El encargado del restaurante le sugirió el pollo a la alcalaína, también llamado a la secretaria, o choto al ajillo; una frasca de vino de la casa y una pipirrana con los últimos tomates de la temporada cultivados en las huertas locales. Mientras saboreaban, uno el pollo y el otro el cabrito, Carballeira le resumió sus pesquisas.

—El sargento de la Guardia Civil me ha prometido llamarme en cuanto tengan algo nuevo. Me gustaría hablar con Custodia García, la asistenta doméstica de Montellano por si al sargento López se les hubiera escapado algún detalle, aunque creo que están intentando realmente desentrañar el suceso. ¿Crees que había alguna relación, más allá de lo laboral, entre Montellano y la asistenta? Lo curioso de este caso es que el protagonista anunció su final fatídico; ya fuera el vino, un porro o pastillas para el coco, Gonzalo Montellano, auguró su propia muerte debido a una conspiración. Eso es lo que ha desatado la barahúnda en el pueblo. La predicción. Sin embargo, a toro pasado y con los datos que se tienen, resulta una conjetura difícil de creer.

—¿Qué tal el trabajo en Madrid?

—Poca cosa. Cuatro casos de cuernos y algún seguimiento de índole laboral. Una porquería.

—Desafortunado en el trabajo… afortunado en amores… —le miró con gesto pícaro Tomás.

—Bueno, desde que se marchó Rosario, nada de nada. Fíjate que cada día me invade más la nostalgia. En verano estuve un día en Ciudad Rodrigo, para ver si podía contactar con uno de mis amores de juventud. Se llamaba Inés. La conocí en un restaurante de Palma de Mallorca. Pero aquello se esfumó como la misma juventud. Por supuesto que no la encontré, y, además, qué le iba a decir. ¿Le volvería a tararear aquella canción? Para que no me olvides. El pasado se ha vuelto neblinoso.

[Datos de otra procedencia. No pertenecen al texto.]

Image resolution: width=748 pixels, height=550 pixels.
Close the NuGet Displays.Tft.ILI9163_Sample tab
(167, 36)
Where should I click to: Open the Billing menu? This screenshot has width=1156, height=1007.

Custodia García, la asistenta de Montellano, apenas le aportó nada nuevo. No había relación física ni sentimental. Ella solo limpiaba la casa y planchaba la ropa. Tres veces por semana. De las dos jornadas anteriores solo supo que la víspera de la onomástica de las Mercedes se fue a pasear, como casi todos los días, por los caminos que separan los olivares.

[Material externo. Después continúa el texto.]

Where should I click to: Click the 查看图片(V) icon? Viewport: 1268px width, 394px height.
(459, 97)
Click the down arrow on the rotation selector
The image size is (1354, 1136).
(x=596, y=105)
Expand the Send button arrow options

—¿Es posible que encontrara algunas setas y las cenara?

—No le puedo decir. A él le gustaban muchos los níscalos y los rebozuelos, las tagarninas y las collejas. Pero aún no es tiempo de setas. Y tampoco tenía congeladas; hace mucho que se comió las del año pasado.

—Me gustaría acercarme a la zona donde solía caminar.

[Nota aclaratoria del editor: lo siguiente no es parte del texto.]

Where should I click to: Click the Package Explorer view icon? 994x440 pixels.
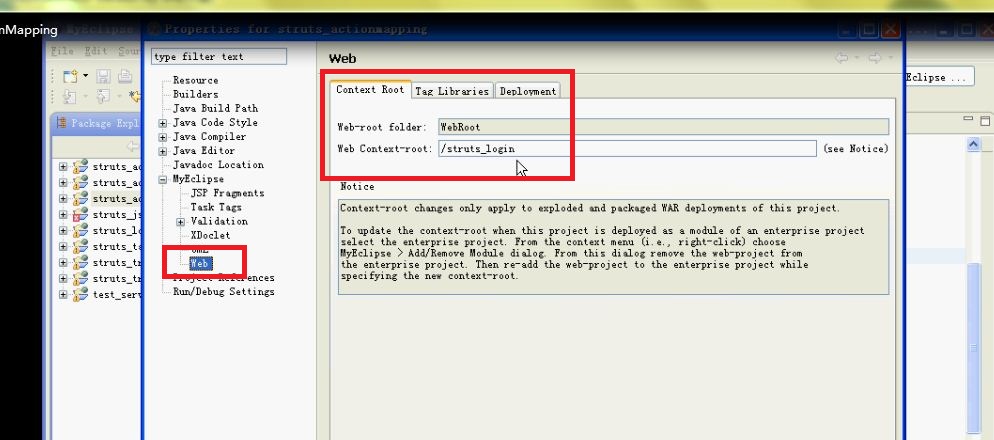pos(62,124)
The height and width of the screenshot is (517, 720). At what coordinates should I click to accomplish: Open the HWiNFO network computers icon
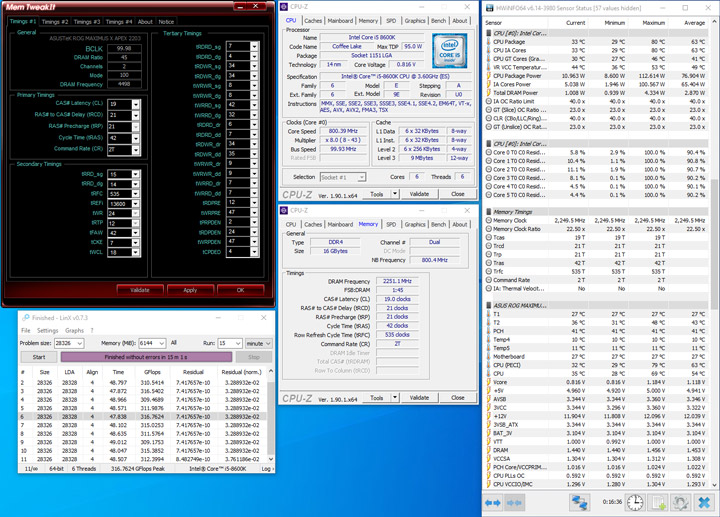[x=580, y=503]
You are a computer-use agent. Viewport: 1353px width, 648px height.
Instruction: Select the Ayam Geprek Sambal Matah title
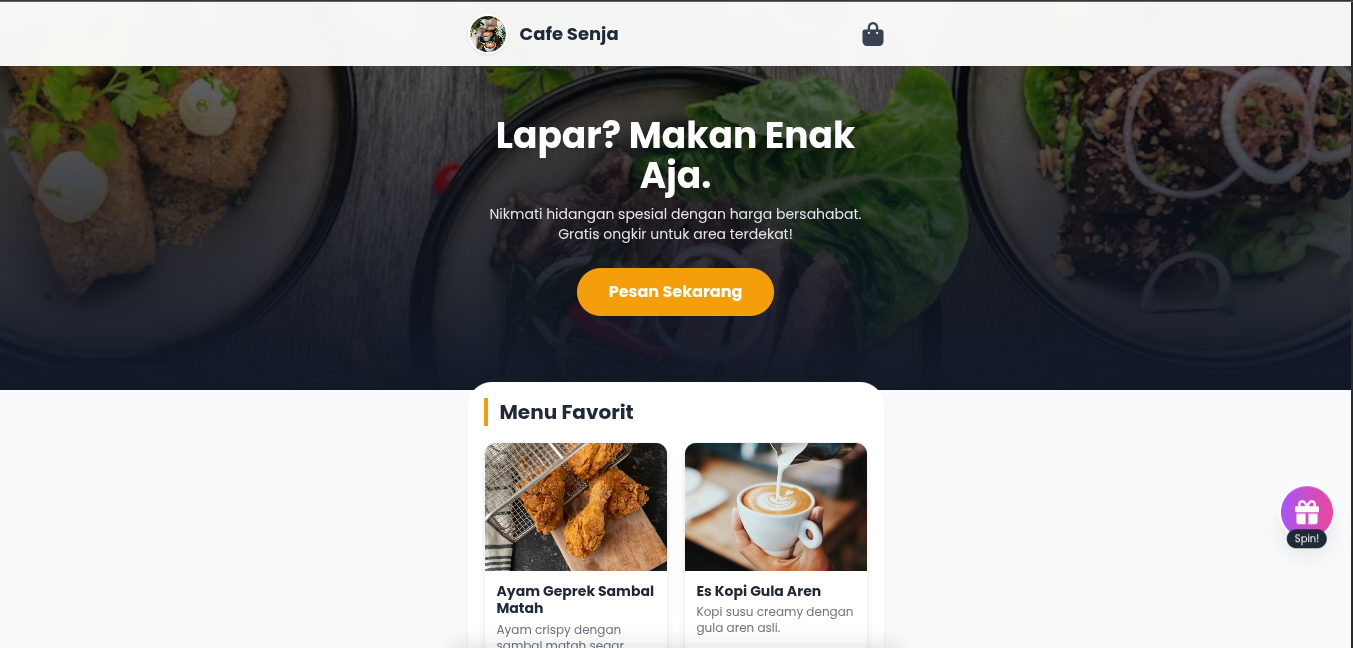pyautogui.click(x=575, y=599)
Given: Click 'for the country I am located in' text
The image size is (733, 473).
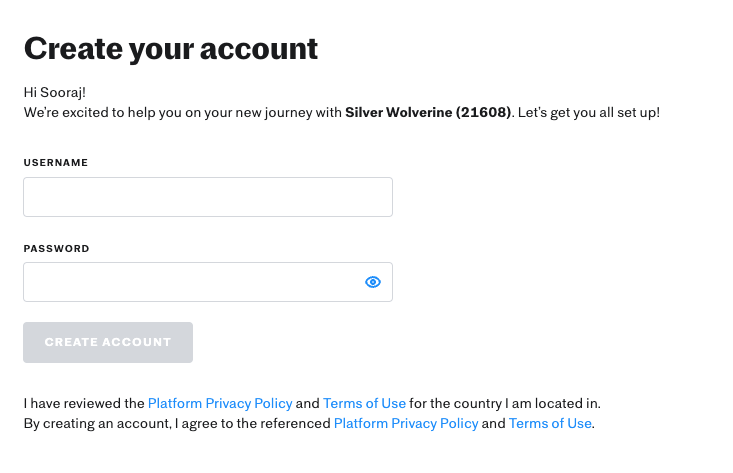Looking at the screenshot, I should 505,403.
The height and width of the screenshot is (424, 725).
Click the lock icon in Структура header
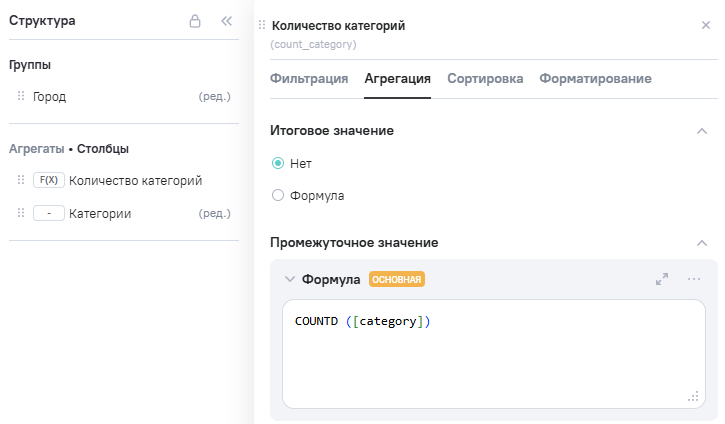pyautogui.click(x=195, y=21)
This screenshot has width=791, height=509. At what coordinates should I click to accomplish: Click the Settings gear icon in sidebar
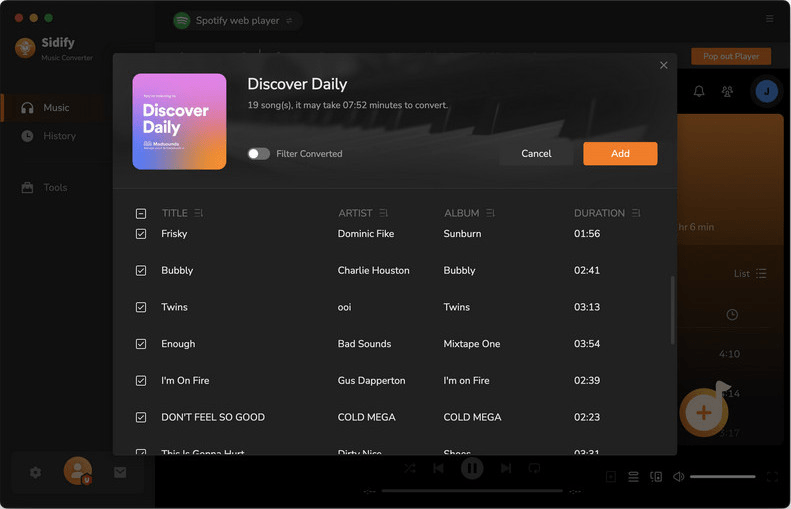tap(36, 472)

Carballeira, por indicación de Custodia, se dirigió a una zona situada detrás de la Mota. Estuvo andando al menos dos horas. Al final, cuando la luz del otoño empezaba a alargar la sombra de los olivos centenarios, Carballeira vio refulgir unas setas bellísimas, de color anaranjado, colonizando el tocón de uno de los árboles. Pues sí. Había setas. Venenosas, aunque susceptibles de ser confundidas con los exquisitos rebozuelos por un aficionado poco experto, de los que están acostumbrados a comprarlas en las tiendas y a comerlas confiados.

Llamó al sargento de la benemérita y le comunicó su hallazgo. El misterio podía tener una solución menos drástica que el asesinato. Es posible que Montellano encontrase algunas setas y, despistado, las cenara el día antes del guiso en el campo. Todos los indicios apuntaban a esa teoría. No había más pistas.

Anochecía. Quedó con su amigo Tomás y le explicó su descubrimiento y la consiguiente teoría. No había conspiración. Y tampoco asesinato. Gonzalo Montellano murió, sin saberlo, envenenado por su mano y su impericia en la ciencia micológica. Antes de irse a dormir al hostal, se fueron a cenar un poco de pan amb tumaquet, queso de cabra de Frailes y algunos embutidos de la comarca.

Por la mañana, con la fresca, regresaría a Madrid. No había más misterios que desvelar en la muerte del dirigente comunista Gonzalo Montellano. Solo le había quedado pendiente una visita a la Fortaleza de la Mota con sus defensas amuralladas propias de un enclave fronterizo, la alcazaba o la iglesia Abacial, pero no tenía tiempo. Otros asuntos le reclamaban en la capital.